7. Monitor Your Bet Execution
Once you decide to put your betting or trading strategy into production you might want to compare the orders against the backtesting engine that you used to derive the strategy. Such monitoring can help you to identify systematic errors early on so that you can still reduce potential losses in case of issues. In a backtest you might assume endless liquidity in the market which can turn out to be problematic in reality resulting in unmatched bets or only partially matched bets.
With Python you can extract the orders that were placed on the exchange or bookie site and compare those with your backtesting results. You can automatically highlight any deviation that you can then manually verify and investigate in more detail.
8. Send out Alerts
If you want to automate parts of your betting strategy it might be helpful to use some sort of alerting mechanism. This could include sending out emails if certain events happen or integrate with some sort of social media interaction or messenger integration.

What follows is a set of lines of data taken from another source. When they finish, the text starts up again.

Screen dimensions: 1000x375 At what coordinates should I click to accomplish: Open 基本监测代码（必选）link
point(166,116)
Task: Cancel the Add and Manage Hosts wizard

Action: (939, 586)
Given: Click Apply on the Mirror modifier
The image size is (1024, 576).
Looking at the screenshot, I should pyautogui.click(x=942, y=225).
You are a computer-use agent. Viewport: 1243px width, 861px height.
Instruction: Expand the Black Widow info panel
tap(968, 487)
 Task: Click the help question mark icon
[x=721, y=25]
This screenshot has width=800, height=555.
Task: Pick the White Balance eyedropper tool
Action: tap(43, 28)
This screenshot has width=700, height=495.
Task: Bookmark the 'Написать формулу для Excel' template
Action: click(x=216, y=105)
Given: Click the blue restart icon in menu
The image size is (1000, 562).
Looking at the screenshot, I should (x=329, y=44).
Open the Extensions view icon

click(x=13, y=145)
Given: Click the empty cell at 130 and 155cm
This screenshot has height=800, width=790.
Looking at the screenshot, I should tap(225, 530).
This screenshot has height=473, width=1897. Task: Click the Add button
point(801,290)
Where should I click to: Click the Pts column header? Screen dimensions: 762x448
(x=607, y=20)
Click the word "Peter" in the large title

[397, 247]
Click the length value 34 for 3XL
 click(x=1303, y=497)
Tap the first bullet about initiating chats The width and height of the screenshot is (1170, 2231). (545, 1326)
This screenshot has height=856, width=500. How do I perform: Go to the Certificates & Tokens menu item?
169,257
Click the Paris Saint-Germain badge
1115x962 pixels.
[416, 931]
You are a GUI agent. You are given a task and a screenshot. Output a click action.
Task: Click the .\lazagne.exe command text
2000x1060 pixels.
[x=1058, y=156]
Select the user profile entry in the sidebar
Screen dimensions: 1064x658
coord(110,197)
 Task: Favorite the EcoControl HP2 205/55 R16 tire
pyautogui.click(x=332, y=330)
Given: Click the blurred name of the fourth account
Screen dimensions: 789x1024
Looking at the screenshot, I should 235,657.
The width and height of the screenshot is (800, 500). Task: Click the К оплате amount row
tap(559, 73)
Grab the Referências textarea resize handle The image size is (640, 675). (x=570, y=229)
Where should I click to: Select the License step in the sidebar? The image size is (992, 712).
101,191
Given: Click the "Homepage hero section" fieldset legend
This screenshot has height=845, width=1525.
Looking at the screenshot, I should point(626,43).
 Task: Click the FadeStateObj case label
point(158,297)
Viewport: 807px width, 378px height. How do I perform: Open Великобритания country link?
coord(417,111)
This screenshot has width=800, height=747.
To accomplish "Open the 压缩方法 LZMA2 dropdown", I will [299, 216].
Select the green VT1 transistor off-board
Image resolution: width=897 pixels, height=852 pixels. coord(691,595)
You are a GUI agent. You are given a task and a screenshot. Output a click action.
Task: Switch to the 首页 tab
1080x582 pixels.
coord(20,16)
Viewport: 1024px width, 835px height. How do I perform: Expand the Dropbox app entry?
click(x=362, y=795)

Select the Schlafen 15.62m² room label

Python has a package in the standard library that allows you to send out emails, which is called smtplib. Along with a mailserver you can use this package to send out notification emails, for instance when a certain event happens in a betting market or whenever a crawler identifies some arbitrage opportunity.
There are also various Python packages that allow you to integrate with social media. You could for instance create a bot for Facebook, Twitter and Co to automatically publish your bets or predictions. Similar integration is possible with messenger or communication platforms such as Whatsapp, Slack or Co.
9. Visualize Information
Python has also a rich ecosystem for charting and plotting. There are multiple libraries that allow you to nicely visualize your data which is an important aspect of working with data.
Popular packages for data visualization include matplotlib, seaborn and bokeh.